Wageningen (NL) – Biotechnologen sporen gistcellen aan tot BSE-vrije gelatine


Ruim tweehonderdduizend ton gelatineproduct per jaar mondiaal: daarmee kun je vele drillende puddingen opstijven. Daarnaast maakt de farmaceutische industrie de felgekleurde, ovale medicijncapsules van deze geleiachtige eiwitsubstantie.
Fabrikanten winnen gelatine uit slachtafval van koeien. Het is onzeker of dit dierlijk afval splinters hersen- of zenuwweefsel met besmettelijke prion-eiwitten bevat.

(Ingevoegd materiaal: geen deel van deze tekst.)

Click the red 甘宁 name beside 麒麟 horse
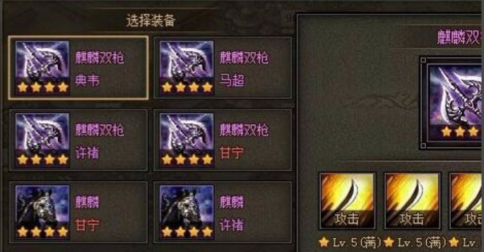87,225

Deze prionen kunnen de ziekte van Creutzfeldt-Jacob – de menselijke variant van BSE – overbrengen. Fabrikanten nemen aan dat tijdens het gelatineproductieproces eventueel aanwezige prionen kapot gaan, maar het is niet zeker dat elk besmettelijk prion wordt uitgeschakeld. Onderzoekers vragen zich daarom af of gelatineuze capsules de ziekteverwekkers overdragen.
Eric de Bruin, promovendus aan het ATO van de universiteit van Wageningen, vond een manier om gegarandeerd BSE-vrije gelatine te maken. Door een nieuw stukje genetisch materiaal in het DNA van de gistsoort Pichia pastoris te plakken, lukte het De Bruin om een bijna drie micrometer grote fabriek te maken: de gistcel maakt puur gelatine. “De gemodificeerde cellen groeien uitstekend op methanol,” legt de biotechnoloog uit. “Op deze koolstofbron scheidt het gist goedkoop en razendsnel een bulk gentech-gelatine uit.”
Toch is de gentech-gelatine ongeveer tien keer zo duur als de klassieke gelatine. “Voor dure producten zoals medicijnen is dat misschien geen probleem”, zegt De Bruin, “maar voor de grootste gebruiker van de lillende gelei, de levensmiddelenfabrikant, waarschijnlijk wel.”

Een dwarsdoorsnede toont een bijna drie micrometer grote, delende Pichia pastoris.